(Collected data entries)
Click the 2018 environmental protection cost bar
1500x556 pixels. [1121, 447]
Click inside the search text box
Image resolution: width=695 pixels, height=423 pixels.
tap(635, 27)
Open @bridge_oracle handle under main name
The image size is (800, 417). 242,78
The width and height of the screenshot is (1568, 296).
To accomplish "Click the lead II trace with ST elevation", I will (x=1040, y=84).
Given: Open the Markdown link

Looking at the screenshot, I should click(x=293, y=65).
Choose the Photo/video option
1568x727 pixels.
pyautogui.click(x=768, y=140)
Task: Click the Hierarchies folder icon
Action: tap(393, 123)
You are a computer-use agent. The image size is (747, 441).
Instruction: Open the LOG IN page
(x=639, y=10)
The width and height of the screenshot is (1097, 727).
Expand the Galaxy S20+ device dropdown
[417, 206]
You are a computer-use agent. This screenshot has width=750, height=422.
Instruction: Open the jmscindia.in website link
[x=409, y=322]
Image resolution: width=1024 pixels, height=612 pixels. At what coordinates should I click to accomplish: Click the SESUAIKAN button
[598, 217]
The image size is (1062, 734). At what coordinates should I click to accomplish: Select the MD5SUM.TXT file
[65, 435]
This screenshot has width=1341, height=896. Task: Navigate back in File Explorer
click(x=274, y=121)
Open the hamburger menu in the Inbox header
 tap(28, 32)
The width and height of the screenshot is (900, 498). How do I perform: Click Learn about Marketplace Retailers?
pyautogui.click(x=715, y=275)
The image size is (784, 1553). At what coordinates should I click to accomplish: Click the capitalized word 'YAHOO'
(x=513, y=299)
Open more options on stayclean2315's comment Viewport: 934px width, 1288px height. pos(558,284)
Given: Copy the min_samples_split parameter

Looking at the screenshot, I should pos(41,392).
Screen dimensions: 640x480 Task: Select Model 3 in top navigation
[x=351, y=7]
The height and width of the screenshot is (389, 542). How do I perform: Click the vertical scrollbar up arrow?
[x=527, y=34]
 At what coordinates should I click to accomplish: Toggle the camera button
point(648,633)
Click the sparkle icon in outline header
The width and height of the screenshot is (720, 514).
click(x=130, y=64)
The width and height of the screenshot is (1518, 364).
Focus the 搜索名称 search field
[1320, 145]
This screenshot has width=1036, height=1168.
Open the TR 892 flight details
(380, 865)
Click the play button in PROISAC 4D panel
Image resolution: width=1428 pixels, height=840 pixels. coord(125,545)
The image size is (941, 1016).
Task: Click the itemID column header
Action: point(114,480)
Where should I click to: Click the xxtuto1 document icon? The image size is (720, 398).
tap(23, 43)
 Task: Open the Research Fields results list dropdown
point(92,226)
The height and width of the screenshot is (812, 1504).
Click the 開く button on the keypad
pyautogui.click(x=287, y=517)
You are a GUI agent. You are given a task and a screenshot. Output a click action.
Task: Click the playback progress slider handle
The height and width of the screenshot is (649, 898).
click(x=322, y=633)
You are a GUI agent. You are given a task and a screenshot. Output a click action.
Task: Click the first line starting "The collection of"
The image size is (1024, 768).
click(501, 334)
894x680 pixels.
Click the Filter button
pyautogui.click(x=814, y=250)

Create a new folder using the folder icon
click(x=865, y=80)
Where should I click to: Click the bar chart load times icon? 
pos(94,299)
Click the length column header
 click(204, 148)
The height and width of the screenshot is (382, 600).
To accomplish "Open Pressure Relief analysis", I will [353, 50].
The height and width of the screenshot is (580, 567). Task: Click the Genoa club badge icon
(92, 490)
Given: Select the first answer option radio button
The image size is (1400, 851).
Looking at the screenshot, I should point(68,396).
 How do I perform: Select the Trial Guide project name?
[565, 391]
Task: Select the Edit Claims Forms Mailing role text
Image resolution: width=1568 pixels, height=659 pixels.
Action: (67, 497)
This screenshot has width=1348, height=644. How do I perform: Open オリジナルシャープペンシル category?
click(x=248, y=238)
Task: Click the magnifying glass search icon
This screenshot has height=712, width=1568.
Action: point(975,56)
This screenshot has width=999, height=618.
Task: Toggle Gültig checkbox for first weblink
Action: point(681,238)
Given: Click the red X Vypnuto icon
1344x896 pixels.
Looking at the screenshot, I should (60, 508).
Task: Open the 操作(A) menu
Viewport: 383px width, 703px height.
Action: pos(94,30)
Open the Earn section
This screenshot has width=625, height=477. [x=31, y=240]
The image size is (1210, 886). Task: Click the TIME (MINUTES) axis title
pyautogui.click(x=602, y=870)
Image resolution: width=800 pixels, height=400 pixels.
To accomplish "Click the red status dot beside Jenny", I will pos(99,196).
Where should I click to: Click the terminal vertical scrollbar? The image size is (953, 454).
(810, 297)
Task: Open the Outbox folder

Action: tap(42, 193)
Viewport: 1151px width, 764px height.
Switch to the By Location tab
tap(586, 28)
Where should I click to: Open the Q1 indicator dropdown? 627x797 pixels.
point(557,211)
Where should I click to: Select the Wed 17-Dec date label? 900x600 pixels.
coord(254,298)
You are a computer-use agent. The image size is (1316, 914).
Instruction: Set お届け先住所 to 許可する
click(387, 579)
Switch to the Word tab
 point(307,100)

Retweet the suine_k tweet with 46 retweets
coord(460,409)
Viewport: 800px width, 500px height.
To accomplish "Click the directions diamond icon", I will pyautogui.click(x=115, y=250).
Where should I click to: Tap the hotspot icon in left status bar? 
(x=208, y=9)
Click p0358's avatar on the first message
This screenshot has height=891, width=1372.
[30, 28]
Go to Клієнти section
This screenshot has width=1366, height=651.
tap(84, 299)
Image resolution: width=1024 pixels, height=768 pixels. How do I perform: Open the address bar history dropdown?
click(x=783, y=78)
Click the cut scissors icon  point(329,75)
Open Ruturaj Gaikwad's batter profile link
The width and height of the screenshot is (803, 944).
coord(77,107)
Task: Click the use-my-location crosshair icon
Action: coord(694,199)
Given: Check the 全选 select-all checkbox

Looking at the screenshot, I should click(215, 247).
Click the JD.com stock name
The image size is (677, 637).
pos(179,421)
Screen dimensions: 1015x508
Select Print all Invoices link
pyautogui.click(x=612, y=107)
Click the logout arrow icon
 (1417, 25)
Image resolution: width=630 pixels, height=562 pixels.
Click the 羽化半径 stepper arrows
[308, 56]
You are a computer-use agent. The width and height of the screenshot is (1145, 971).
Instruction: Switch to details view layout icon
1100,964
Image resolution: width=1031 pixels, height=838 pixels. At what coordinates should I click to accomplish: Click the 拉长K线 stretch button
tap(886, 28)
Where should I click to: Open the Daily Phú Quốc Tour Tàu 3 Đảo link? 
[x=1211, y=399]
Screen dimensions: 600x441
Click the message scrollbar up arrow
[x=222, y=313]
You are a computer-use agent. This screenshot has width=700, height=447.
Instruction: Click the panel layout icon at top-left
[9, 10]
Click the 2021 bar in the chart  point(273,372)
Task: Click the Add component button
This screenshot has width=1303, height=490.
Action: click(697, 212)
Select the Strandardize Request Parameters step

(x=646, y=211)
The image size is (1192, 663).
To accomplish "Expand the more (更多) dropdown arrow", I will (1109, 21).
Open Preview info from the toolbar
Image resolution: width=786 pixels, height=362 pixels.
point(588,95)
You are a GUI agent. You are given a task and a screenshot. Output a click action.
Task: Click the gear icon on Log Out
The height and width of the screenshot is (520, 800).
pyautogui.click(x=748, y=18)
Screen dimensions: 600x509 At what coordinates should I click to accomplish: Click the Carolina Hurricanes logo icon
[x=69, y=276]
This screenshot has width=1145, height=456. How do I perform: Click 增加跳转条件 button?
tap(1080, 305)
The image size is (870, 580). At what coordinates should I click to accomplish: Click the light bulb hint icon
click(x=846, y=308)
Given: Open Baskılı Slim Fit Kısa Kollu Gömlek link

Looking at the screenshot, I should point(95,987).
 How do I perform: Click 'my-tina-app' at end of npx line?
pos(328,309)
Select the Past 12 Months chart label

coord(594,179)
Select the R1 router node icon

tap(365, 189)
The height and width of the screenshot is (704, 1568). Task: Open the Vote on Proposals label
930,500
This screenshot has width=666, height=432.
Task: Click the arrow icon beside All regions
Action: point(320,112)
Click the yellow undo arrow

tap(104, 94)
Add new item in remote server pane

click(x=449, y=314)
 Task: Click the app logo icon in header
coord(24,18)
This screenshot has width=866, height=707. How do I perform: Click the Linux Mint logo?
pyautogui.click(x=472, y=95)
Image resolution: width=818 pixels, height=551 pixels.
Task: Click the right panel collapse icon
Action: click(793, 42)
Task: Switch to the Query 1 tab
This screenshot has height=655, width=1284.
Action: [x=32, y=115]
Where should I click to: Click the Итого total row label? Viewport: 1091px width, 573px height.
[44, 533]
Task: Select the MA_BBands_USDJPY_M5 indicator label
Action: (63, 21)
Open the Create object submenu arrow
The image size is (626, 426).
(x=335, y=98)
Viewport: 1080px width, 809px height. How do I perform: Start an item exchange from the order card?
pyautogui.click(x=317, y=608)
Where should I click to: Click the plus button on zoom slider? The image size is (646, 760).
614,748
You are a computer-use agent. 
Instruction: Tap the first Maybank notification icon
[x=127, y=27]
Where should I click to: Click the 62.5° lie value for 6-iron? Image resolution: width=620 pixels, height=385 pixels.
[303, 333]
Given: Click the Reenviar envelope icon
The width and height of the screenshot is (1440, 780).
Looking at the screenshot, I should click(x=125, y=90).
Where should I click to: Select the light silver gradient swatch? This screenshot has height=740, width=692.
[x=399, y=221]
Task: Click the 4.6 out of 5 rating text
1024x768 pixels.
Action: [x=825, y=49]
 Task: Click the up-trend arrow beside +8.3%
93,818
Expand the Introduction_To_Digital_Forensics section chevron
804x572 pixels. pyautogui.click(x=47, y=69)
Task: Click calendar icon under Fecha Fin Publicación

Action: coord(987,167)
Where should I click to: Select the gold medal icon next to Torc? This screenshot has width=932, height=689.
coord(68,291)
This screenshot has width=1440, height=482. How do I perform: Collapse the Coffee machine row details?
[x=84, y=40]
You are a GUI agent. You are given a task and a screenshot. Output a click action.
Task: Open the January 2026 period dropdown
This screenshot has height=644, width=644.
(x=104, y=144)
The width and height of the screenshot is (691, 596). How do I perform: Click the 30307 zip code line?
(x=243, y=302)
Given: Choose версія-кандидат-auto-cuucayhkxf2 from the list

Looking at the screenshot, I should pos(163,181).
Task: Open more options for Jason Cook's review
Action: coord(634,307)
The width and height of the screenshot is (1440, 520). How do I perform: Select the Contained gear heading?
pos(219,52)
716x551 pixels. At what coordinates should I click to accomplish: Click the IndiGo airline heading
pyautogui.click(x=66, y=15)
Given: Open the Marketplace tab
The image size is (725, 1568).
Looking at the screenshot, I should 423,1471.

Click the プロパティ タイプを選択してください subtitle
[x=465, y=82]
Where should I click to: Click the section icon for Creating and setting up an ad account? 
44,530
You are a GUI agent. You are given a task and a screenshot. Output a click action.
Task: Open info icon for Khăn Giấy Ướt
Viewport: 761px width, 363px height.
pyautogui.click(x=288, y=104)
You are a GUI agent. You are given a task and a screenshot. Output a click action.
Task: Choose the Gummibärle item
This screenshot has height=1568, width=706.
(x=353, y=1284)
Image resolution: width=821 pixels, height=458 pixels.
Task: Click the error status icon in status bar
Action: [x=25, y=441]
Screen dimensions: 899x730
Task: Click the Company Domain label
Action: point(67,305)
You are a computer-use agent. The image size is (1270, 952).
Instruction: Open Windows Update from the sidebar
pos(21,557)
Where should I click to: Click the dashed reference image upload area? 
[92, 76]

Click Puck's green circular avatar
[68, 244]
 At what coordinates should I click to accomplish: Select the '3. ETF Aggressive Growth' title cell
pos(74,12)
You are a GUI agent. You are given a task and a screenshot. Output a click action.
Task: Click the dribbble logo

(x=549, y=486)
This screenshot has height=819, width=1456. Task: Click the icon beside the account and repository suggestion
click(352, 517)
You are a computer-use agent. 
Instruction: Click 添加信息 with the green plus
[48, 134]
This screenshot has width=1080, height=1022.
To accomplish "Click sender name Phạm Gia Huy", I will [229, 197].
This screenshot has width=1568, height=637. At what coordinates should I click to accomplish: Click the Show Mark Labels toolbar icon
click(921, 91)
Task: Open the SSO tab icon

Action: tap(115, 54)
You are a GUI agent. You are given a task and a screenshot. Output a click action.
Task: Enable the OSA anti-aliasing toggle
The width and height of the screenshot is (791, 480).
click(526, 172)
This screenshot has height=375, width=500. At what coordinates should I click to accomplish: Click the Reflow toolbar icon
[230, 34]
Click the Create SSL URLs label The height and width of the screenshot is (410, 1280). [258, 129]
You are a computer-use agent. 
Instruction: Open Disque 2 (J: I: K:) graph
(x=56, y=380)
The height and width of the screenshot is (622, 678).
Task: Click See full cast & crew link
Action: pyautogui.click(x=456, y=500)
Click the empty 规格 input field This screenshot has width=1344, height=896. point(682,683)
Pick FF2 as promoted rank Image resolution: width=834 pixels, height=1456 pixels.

**Directions**
When a line in the entries above holds the word "computer", add it to the count, then state only the count.

**Result of this exercise**
9